La giuria del Cundill Prize per la storia ha reso nota la motivazione del premio assegnato una settimana fa a “Padre Pio” di Sergio Luzzatto, nella versione americana di Frederika Randall “Padre Pio. Miracles and Politics in a Secular Age”):
“Il libro di Luzzatto è di grande autore”, ha detto il relatore Ramachandra Guha, che insegna alla London School of Economics (il premio è stato assegnato all’unanimità): “La ricerca è eccezionalmente profonda e ampia, abbracciando pile di fonti archivistiche prima mai consultate, e libri rari e pamphlet custoditi in inaccessibili biblioteche. La cornice è transdisciplinare – è il lavoro di uno storico che sa di antropologia e di teoria politica. La scrittura è invidiabilmente lucida, e mai invasiva – per la quale sicuramente un merito va ascritto anche alla traduttrice”.

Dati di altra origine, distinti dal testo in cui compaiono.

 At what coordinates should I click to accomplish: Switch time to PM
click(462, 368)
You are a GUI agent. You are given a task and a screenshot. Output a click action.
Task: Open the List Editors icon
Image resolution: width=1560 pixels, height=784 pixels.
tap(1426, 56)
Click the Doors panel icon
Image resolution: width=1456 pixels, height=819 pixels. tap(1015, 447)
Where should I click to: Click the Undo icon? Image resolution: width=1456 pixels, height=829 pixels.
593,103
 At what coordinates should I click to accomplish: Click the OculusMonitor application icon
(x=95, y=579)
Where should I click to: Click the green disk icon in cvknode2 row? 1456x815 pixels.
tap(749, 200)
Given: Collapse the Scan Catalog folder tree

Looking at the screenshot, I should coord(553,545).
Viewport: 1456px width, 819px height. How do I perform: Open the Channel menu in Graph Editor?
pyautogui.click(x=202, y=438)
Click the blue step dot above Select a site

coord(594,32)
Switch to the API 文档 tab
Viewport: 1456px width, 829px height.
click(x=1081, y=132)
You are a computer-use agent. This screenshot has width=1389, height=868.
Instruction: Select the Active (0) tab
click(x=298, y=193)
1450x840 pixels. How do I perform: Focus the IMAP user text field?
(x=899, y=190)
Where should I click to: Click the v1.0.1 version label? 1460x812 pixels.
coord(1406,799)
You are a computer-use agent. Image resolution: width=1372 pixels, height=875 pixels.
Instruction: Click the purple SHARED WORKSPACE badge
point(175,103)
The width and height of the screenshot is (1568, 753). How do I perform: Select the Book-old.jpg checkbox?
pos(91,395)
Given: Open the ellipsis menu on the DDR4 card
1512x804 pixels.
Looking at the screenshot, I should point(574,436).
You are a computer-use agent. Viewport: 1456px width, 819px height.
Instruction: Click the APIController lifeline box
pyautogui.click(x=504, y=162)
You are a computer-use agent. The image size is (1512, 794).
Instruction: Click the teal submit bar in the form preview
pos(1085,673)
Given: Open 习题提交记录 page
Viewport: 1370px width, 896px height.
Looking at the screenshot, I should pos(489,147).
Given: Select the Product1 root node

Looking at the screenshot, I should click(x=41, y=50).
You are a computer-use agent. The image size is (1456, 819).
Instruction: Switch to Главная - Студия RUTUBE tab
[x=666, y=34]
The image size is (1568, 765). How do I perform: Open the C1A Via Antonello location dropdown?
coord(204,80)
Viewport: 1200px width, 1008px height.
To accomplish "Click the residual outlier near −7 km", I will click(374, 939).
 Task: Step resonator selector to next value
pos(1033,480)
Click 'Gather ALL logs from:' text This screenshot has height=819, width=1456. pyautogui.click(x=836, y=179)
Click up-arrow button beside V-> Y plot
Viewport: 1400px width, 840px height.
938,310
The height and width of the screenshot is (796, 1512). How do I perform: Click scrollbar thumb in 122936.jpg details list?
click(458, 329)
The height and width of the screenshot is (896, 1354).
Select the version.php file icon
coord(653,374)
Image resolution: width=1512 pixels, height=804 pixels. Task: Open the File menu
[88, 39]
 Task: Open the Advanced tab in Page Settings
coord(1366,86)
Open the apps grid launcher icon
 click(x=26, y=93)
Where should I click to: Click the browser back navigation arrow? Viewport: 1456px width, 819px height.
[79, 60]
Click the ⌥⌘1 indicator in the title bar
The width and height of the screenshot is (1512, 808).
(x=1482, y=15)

Luzzatto, professore di Storia contemporanea a Torino, ha avuto accesso per questo lavoro agli archivi vaticani. “In effetti, finché la malattia, la disgrazia e il male daranno tra noi”, così ha commentato il premio, “gli esseri umani, e specialmente i più fragili tra essi, avranno sempre bisogno di guardare a figure come Padre Pio per ottenere, se non un miracolo, perlomeno consolazione e speranza”.
Frederika Randall, la traduttrice, già segnalatasi per l’ardua traduzione di Meneghello, ha ora in corso quella di Ippolito Nievo, “Le confessioni di un italiano”, per i 150 anni dell’unità (dopo 150 anni…).
Luzzatto è stato scelto fra 132 concorrenti. In finale col suo “Padre Pio” erano stati indicati Timothy Snyder, “Terre di sangue. L’Europa nella morsa di Hitler e Stalin”, appena tradotto in italiano, e Maya Jasanoff, “Exiles: American Loyalists in the Revolutionary World”, sulle diecine di migliaia di americani lealisti nella Guerra d’indipendenza, costretti all’esilio in Canada per sfuggire ai massacri.
Il premio Cundill, una sorta di Nobel degli storici, prevede un assegno di 75 mila dollari al vincitore, e due premi di consolazione di 10 mila dollari ai finalisti.